#### WORK INSTRUCTION 1:
From the Fremont Cut passage below, list every lake, bay, creek, and sound that it names.
#### WORK INSTRUCTION 2:
Using the Fremont Cut passage below, decide whether each statement agrees with it. Give yes or no for each, and quote the words that settle it. (a) The Fremont Cut is 270 ft wide. (b) The Lake Washington Improvement Company signed its contract in 1893. (c) About 2 million cubic yards of material were dug out.
#### WORK INSTRUCTION 3:
Carry on the Fremont Cut passage below from its last sentence.

*** PROVIDED PASSAGE ***

The Fremont Cut is a canal in Seattle, Washington, United States, that connects Lake Union to the east with Salmon Bay to the west. It is part of the Lake Washington Ship Canal linking Lake Washington to Puget Sound, and is 5800 ft long and 270 ft wide. The center channel is 100 ft wide and 30 ft deep.

==History==
Work first began on the cut when the Lake Washington Improvement Company contracted in 1883 to dig out Ross Creek which at that time was Lake Union’s fresh water outlet to Salmon Bay. The total amount of material excavated was about 2 million cubic yards. Up until the Chittenden Locks were completed in 1917, the Fremont Cut’s eastern end near the Fremont Bridge was separated from Lake Union by a low wooden dam, a small wooden lock, and a spillway.

*** DATA UNDER STUDY ***

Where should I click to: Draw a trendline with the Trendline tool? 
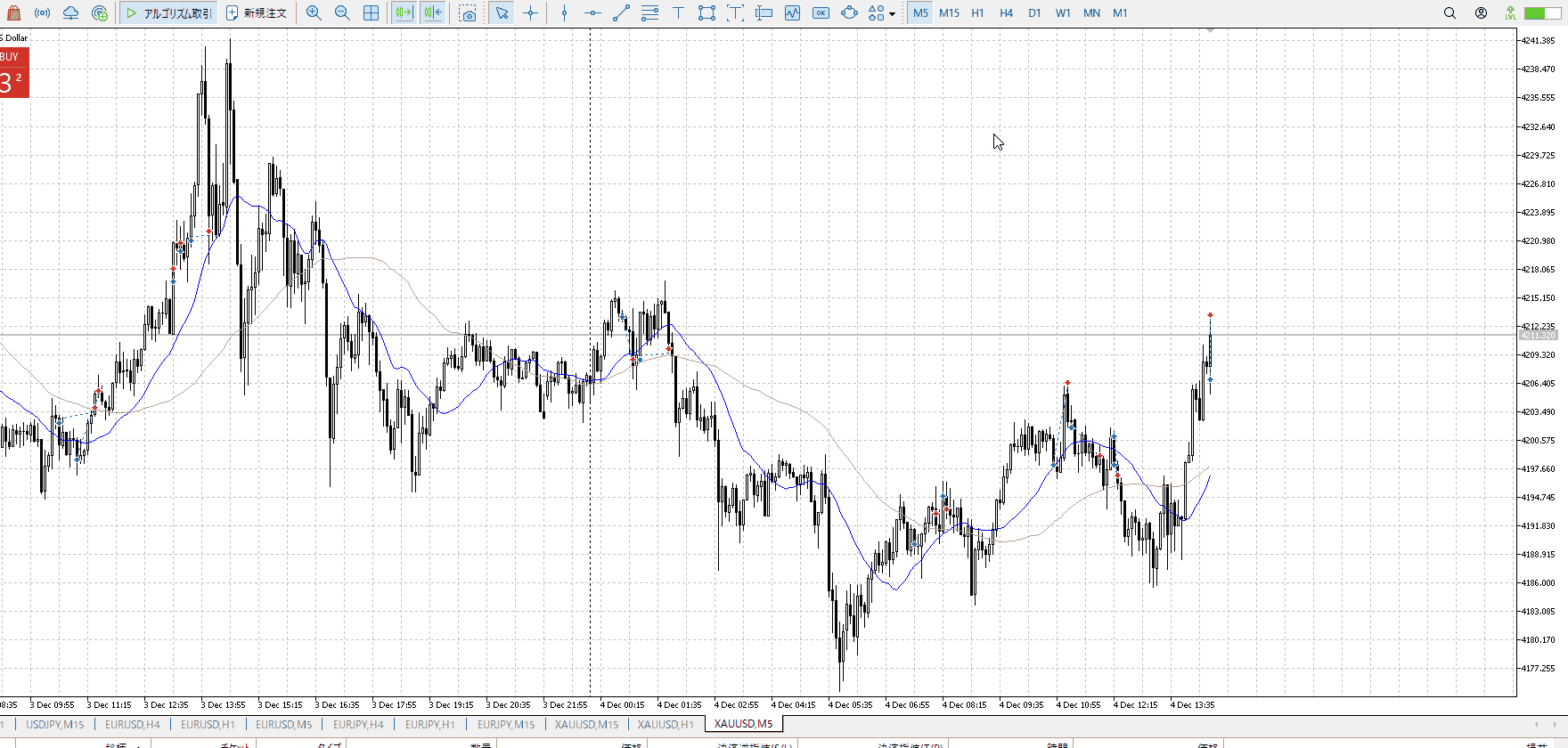pyautogui.click(x=621, y=13)
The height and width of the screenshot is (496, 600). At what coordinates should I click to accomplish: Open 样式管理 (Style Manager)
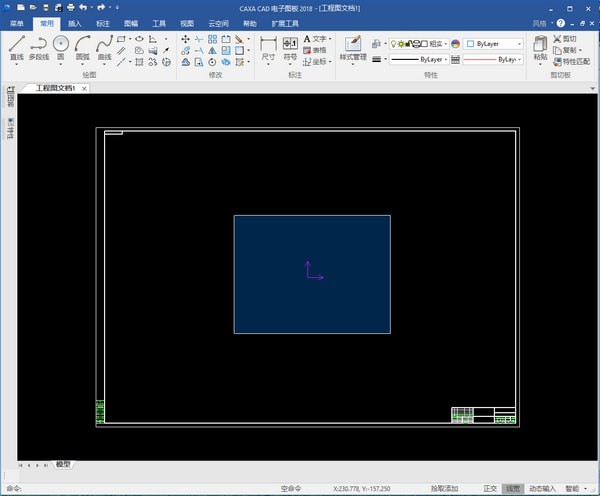[x=352, y=48]
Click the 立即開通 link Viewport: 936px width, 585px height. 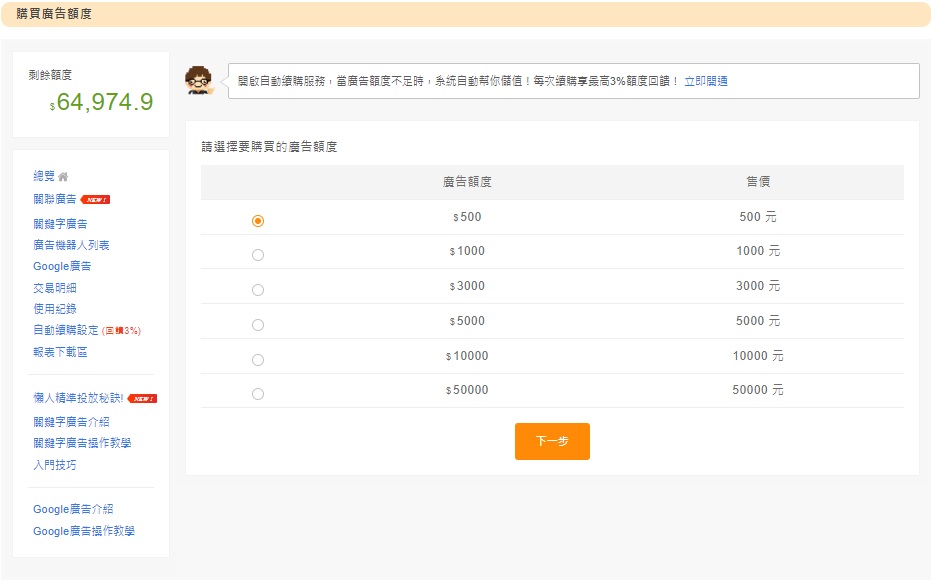pyautogui.click(x=706, y=81)
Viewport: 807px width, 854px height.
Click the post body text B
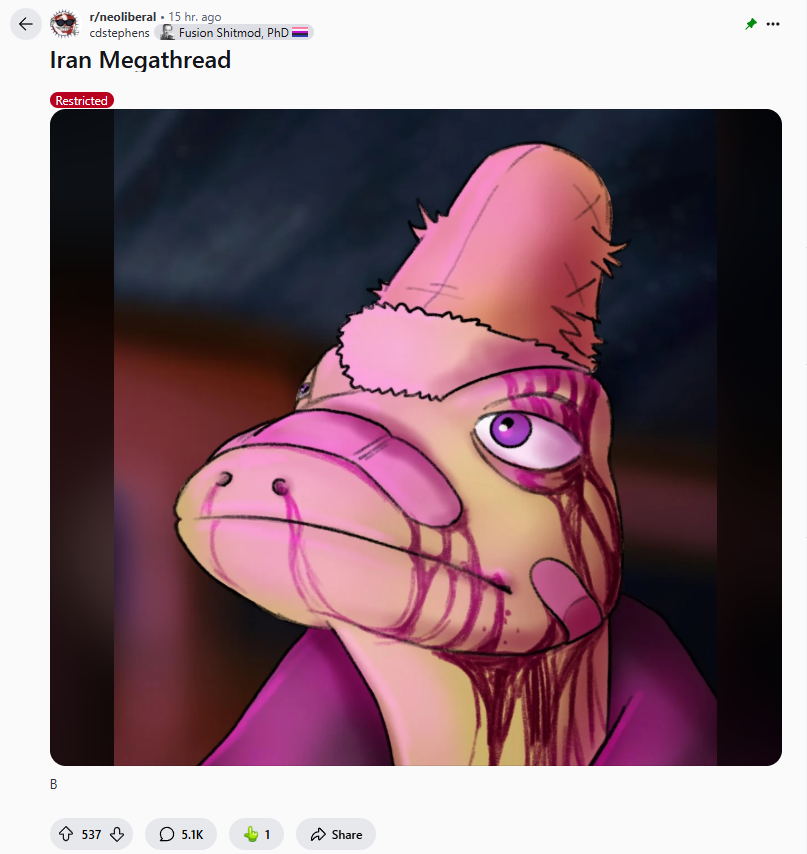point(53,784)
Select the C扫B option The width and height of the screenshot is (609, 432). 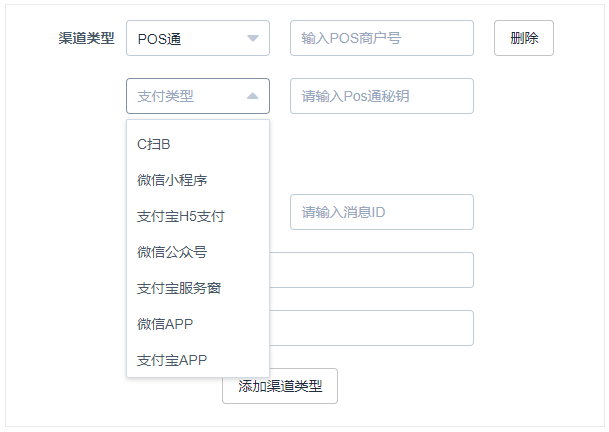pos(198,144)
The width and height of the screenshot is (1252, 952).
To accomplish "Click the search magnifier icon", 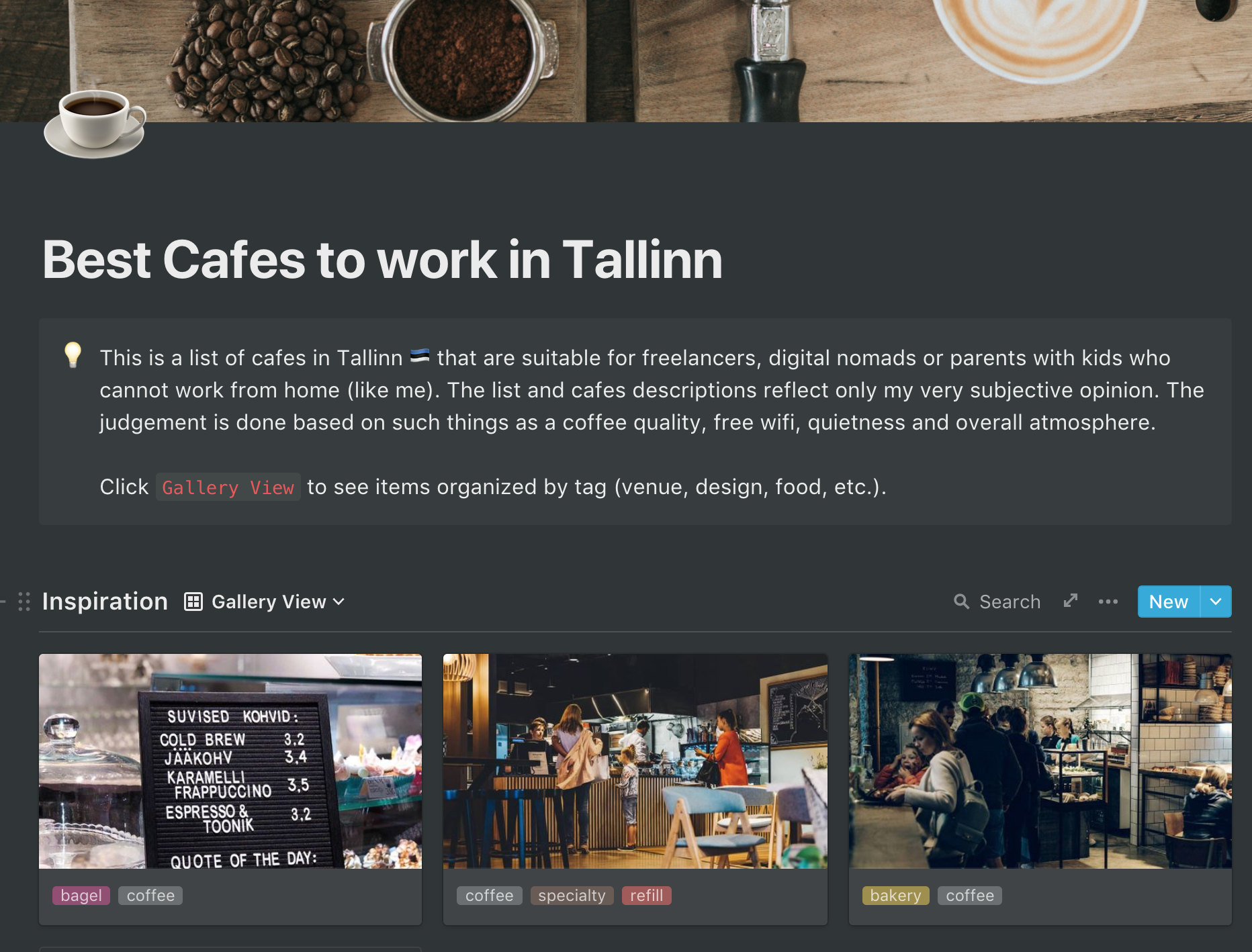I will point(962,602).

***

#### WRITTEN ANSWER 1:
Lake Union, Salmon Bay, Lake Washington, Puget Sound, Ross Creek

#### WRITTEN ANSWER 2:
(a) Yes: "is 5800 ft long and 270 ft wide"
(b) No: "contracted in 1883"
(c) Yes: "The total amount of material excavated was about 2 million cubic yards."

#### WRITTEN ANSWER 3:
==Environs==
Named for the neighborhood lying just to the north, the cut is spanned by the Fremont Bridge, a bascule drawbridge that connects Fremont with Queen Anne to the south via Fremont Avenue North. South of the cut is the 456’ high Queen Anne Hill while to the east is the Aurora Bridge (officially the George Washington Memorial Bridge), a cantilever truss, suspension structure that carries old US 99 (Pacific Highway) over the west end of Lake Union. Various high tech companies are located just north of the cut in the Fremont area, notably Adobe Systems, Tableau Software and Google.